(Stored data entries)
[Start of Attachment]
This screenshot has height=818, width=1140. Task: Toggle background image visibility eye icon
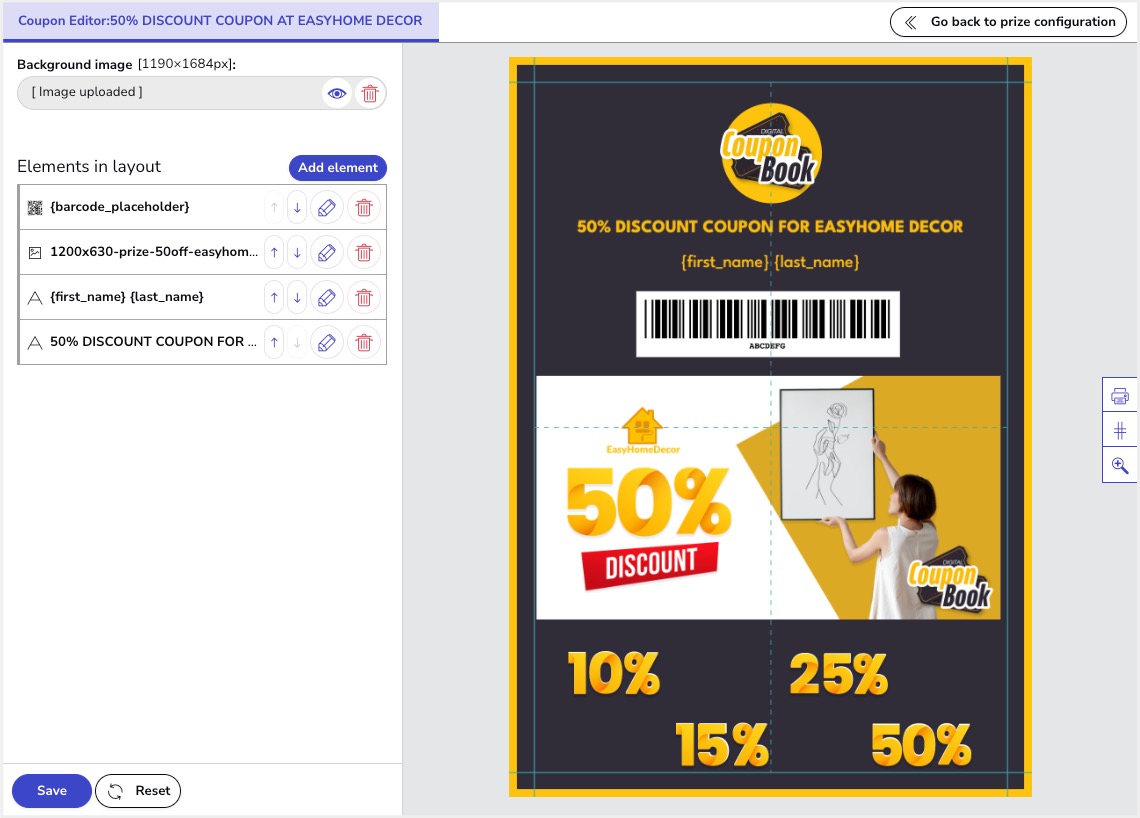click(x=337, y=93)
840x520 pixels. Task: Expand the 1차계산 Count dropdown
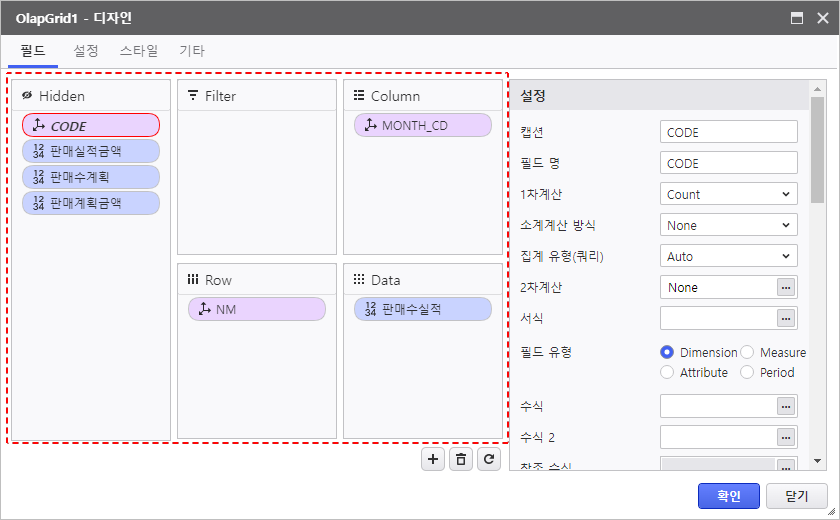(729, 194)
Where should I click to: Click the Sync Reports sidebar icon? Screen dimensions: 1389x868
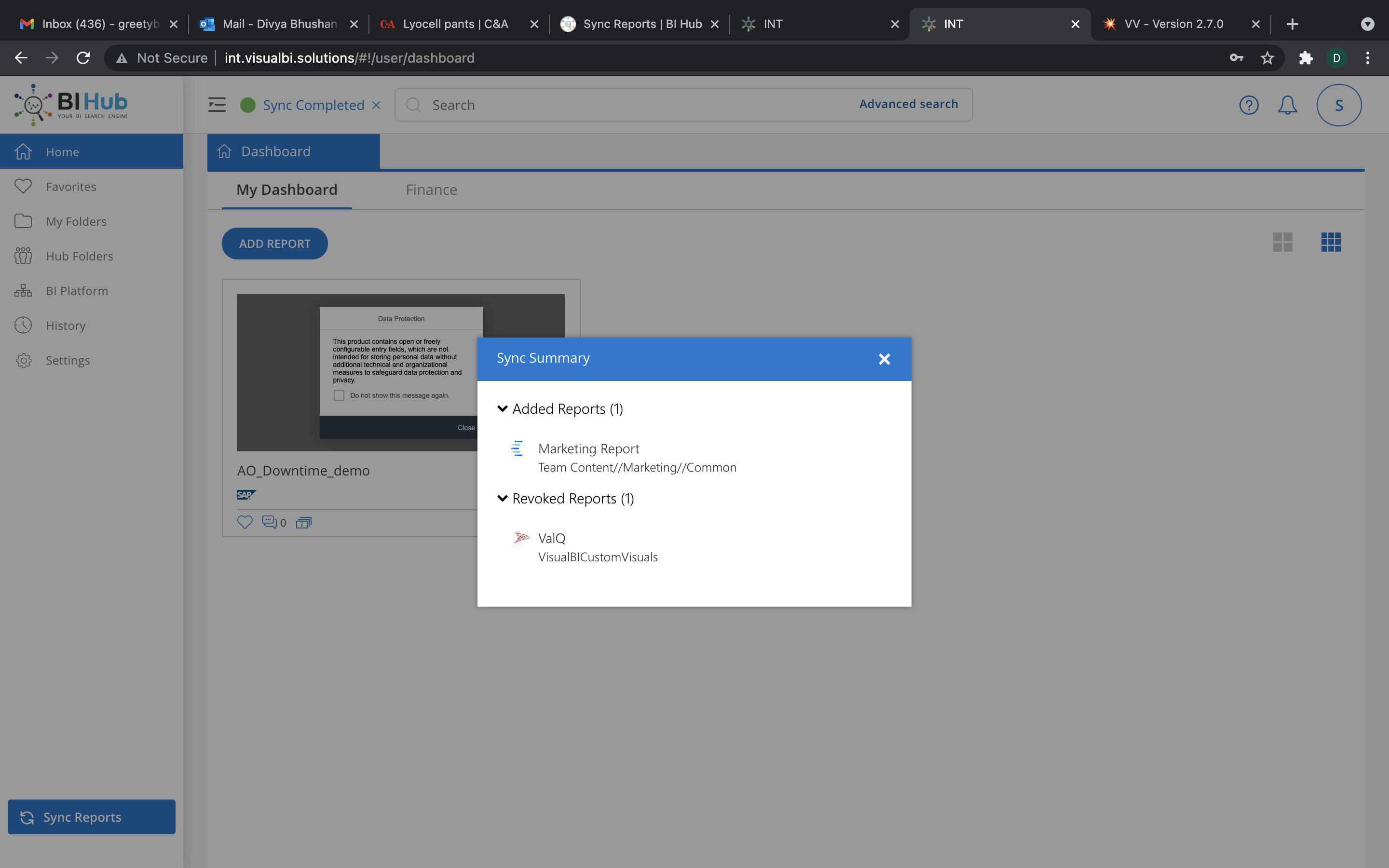[27, 817]
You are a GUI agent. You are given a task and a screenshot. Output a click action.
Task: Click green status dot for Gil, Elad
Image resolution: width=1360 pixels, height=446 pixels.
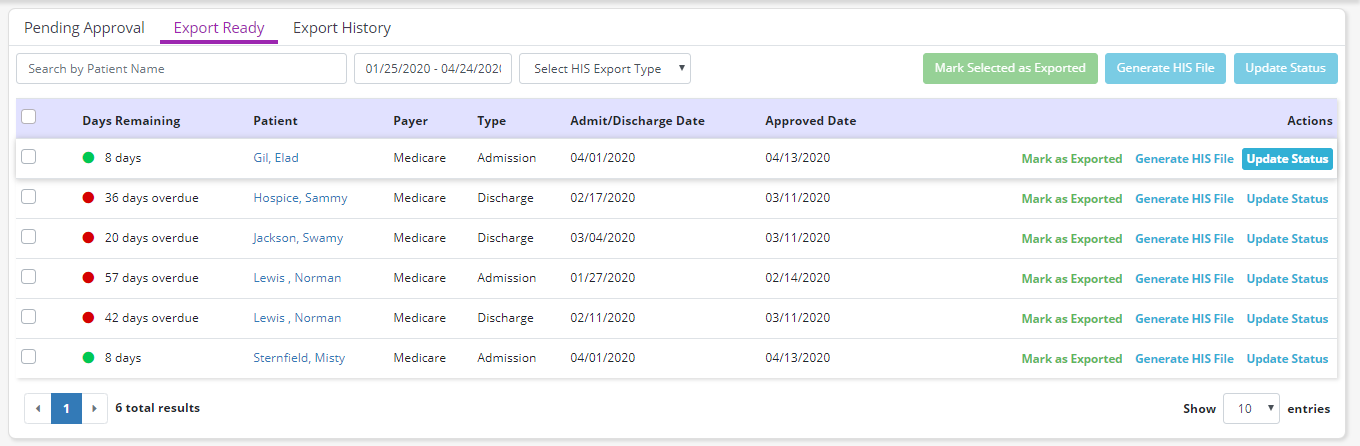pyautogui.click(x=89, y=158)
[End of Attachment]
Work to be completed |
The expected output is the exact run of lines from the one containing "You are a GUI" through the final line of the data above, both ends included, with no pictures.

Exercise result |
You are a GUI agent. You are given a task and a screenshot. Output a click action.
Task: Click green status dot for Gil, Elad
Image resolution: width=1360 pixels, height=446 pixels.
pyautogui.click(x=89, y=158)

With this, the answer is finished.